Signing up with your email
Click the Sign up with email button.
Next, enter your real email address. Yes this is required. You can’t put in a dummy email address as it will fail after you sign up. Below is just a placeholder address for getting a screenshot.
Next, it will allow you to create the password.
After you login with the newly created credentials, you will see the dashboard that looks like the following.
Configuring Checkmate Monitors
You can then create new monitors by choosing:
- Website monitoring
- Ping monitoring
- Docker container monitoring
- Port monitoring
Each monitor provides real-time status updates, historical downtime tracking, and customizable settings.
For example, configuring a monitor for a simple web service includes setting the target URL and the expected HTTP status (usually 200 OK). Checkmate will initiate HTTP checks and logs successes and failures. This will immediately trigger a notification through your configured webhook if you have this setup.
Below is a screenshot of the demo environment that Checkmate has up and running just as an example of what a fully populated dashboard might look like.
Integrating notifications and webhooks
Checkmate leverages webhook technology for notifications, allowing simple integration with numerous messaging and automation platforms. For instance, if you use Slack or Discord, creating a notification webhook is straightforward:
- Create an incoming webhook in your messaging app.
- Copy the webhook URL.
- Configure Checkmate to send alerts to this webhook.
Whenever an issue arises, Checkmate instantly sends a notification, ensuring you’re informed without delay.
Automation and REST API
Checkmate has a REST API endpoint that allows retrieving monitors, and incidents.
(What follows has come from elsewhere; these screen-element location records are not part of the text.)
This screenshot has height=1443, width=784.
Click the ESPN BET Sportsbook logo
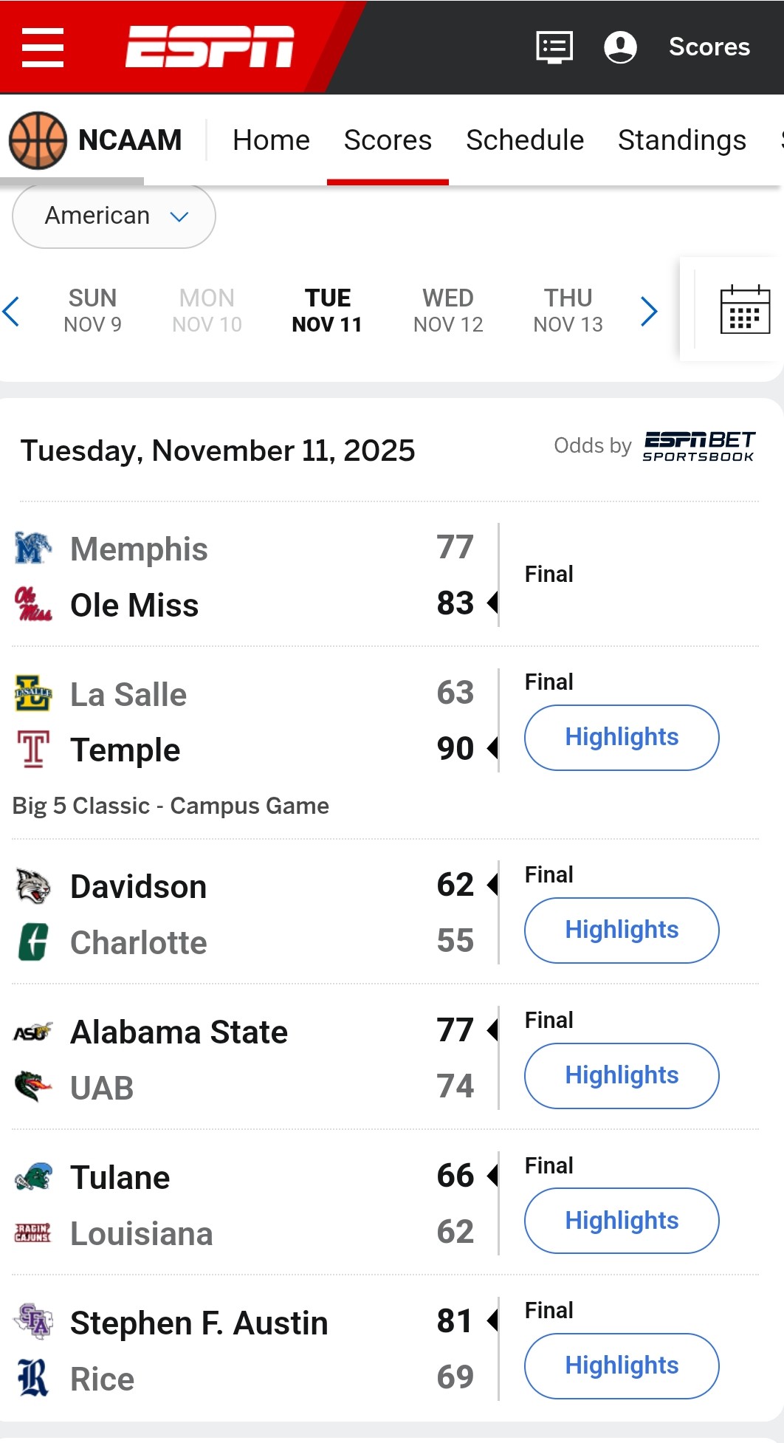[x=698, y=446]
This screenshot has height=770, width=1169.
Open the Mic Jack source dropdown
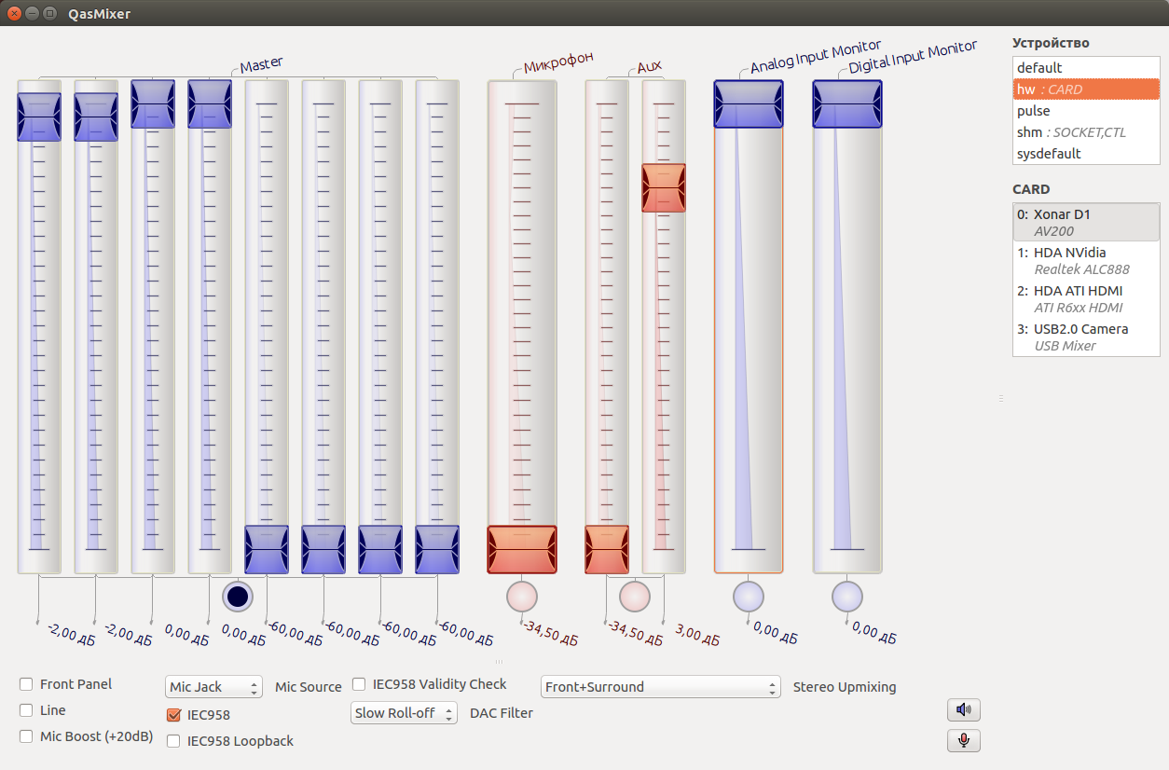213,687
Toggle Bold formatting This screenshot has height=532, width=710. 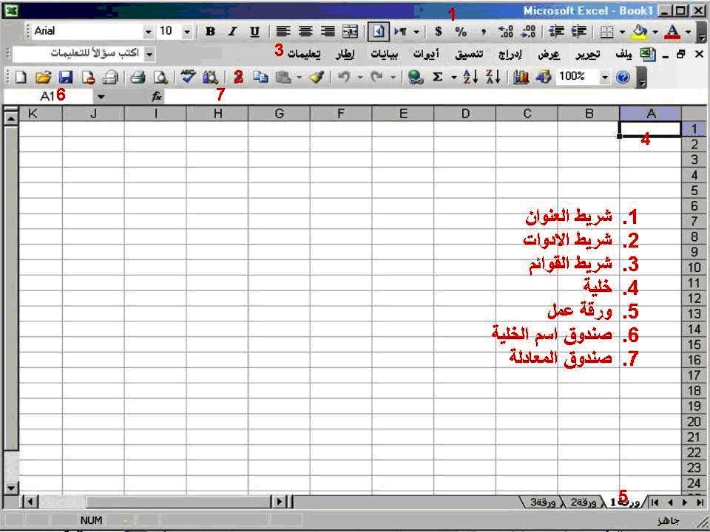tap(211, 32)
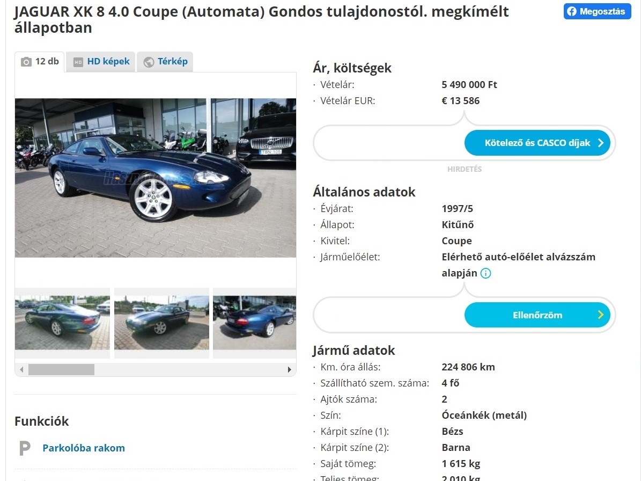Click the parking P icon
Screen dimensions: 641x481
click(x=25, y=448)
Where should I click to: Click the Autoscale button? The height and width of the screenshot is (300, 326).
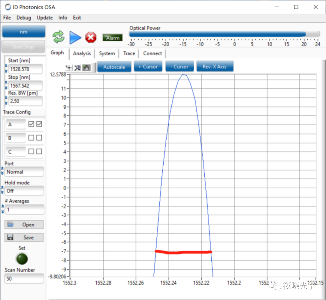tap(114, 67)
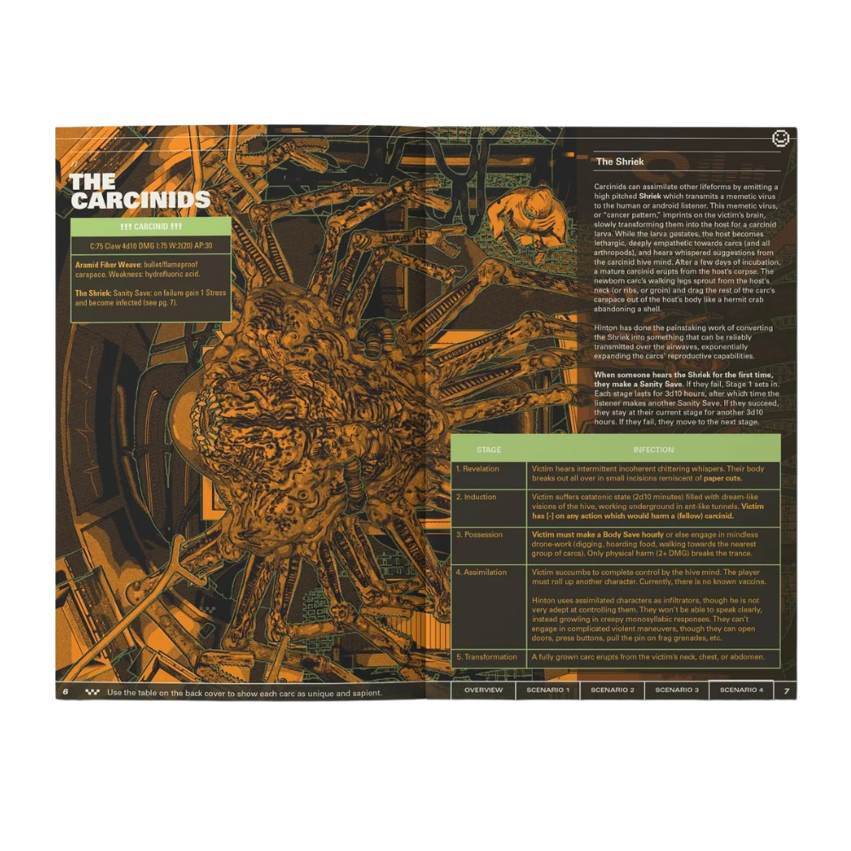This screenshot has height=851, width=851.
Task: Click the INFECTION column header
Action: (654, 450)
You can also configure notification settings using the REST API. This is great for automation and provisioning monitors automatically..
You can use automation tools like Terraform, Ansible, or custom scripts to create, modify, or delete monitors automatically based on your infrastructure provisioning workflows.
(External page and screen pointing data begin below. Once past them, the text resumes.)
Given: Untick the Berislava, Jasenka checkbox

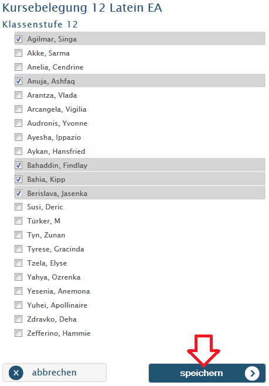Looking at the screenshot, I should click(19, 193).
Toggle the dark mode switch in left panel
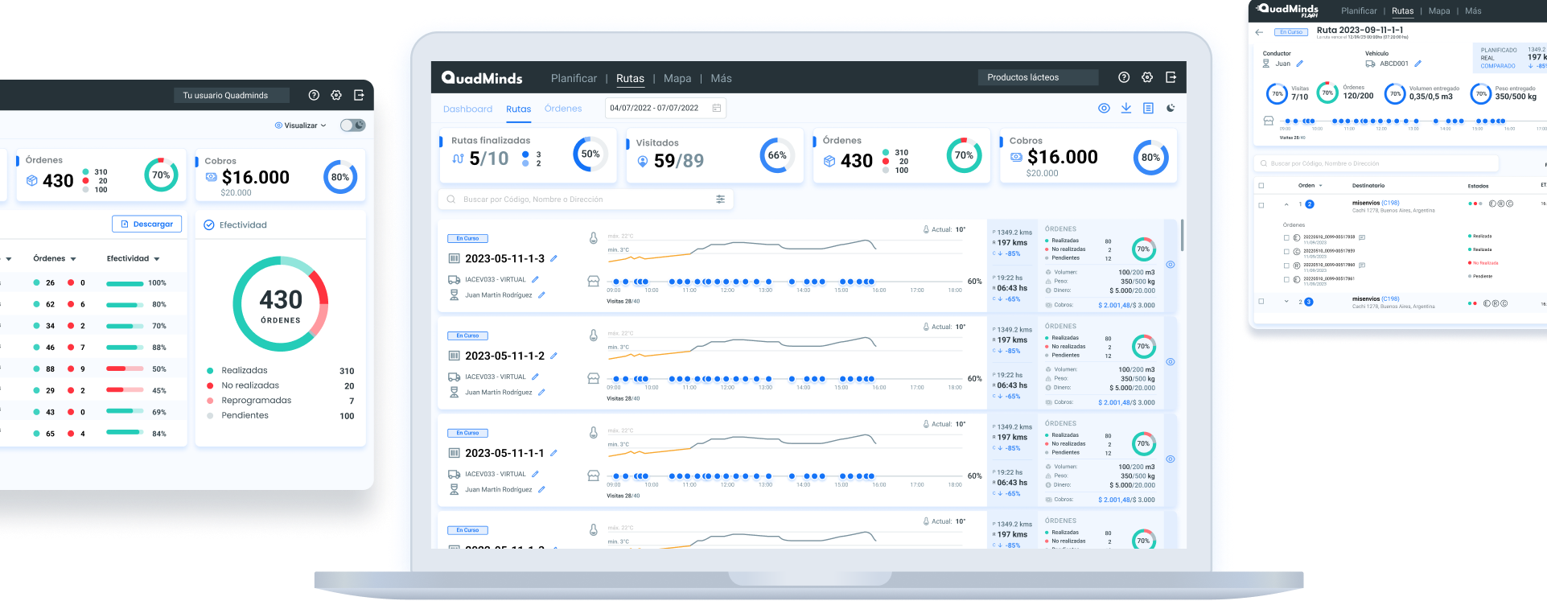Screen dimensions: 1547x601 [352, 126]
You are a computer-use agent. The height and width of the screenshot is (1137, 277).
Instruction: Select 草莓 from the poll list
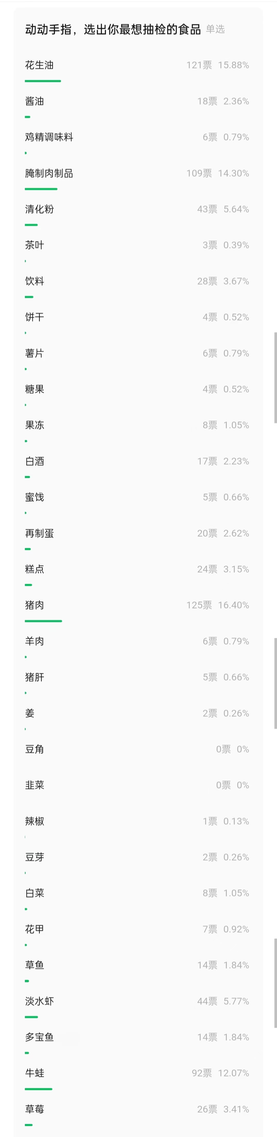coord(34,1109)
Maintaining and updating Checkpoint
One thing I love about Docker is the ease of maintenance and updates. Running the following commands fetches the latest container images and applies updates without losing existing configurations or historical data:
docker compose pull
docker compose up -d
Practical Use Cases for Checkmate
Checkmate is versatile, making it an excellent fit for numerous use cases:
- Home Labs: for most reading this, this is one of the most popular use cases
- Small Businesses: small businesses can also benefit with internal APIs, and SaaS integrations.
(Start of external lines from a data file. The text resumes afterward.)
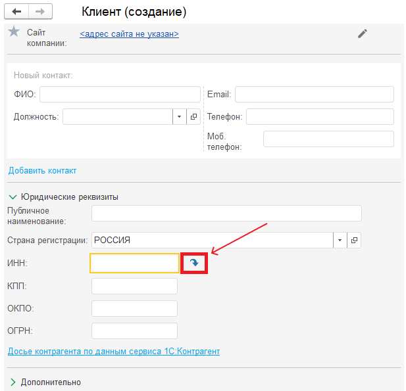
Task: Open Досье контрагента 1С:Контрагент link
Action: coord(113,352)
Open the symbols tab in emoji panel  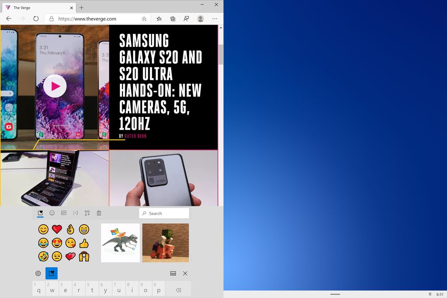pos(87,213)
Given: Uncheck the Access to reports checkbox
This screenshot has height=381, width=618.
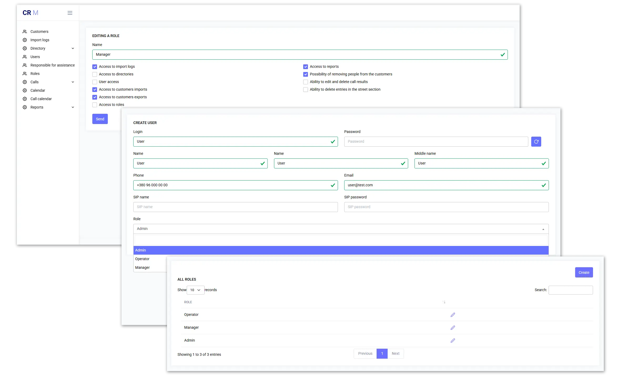Looking at the screenshot, I should point(306,67).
- Development Teams: Integrate Checkmate with continuous deployment pipelines
- Managed Services: System integrators can centrally monitor client infrastructure and services and configure alerts and notifications.
Wrapping up
I think Checkmate is a great solution for monitoring for those that are already used to Uptime Kuma and similar uptime monitoring solutions. It provides a fresh new look over something like Uptime Kuma and has some neat features compared to that as well. Most with home labs will appreciate what it can do for your environment. Let me know in the comments if you have already stood up Checkmate in your environment.
They have some unique features like measuring wep page speed with google api but they have long way to go.
Onur,
Thank you for the comment! I agree. The features are fairly basic at this point, but definitely see the potential of the framework.
Brandon
I agree that it is beautiful and promising, but unfortunately not ready at all. My detailed uptime is plain wrong and every day I lose all my monitors and manually have to log out and back in again. I will continue to check back on them.
Hi Brandon,
Thanks for this ! I give it a try and it’s very interesting.
But I did,not find anything about the webhooks to link with Rocket.Chat per instance… Neither the ability to specify the expected HTTP status like you said.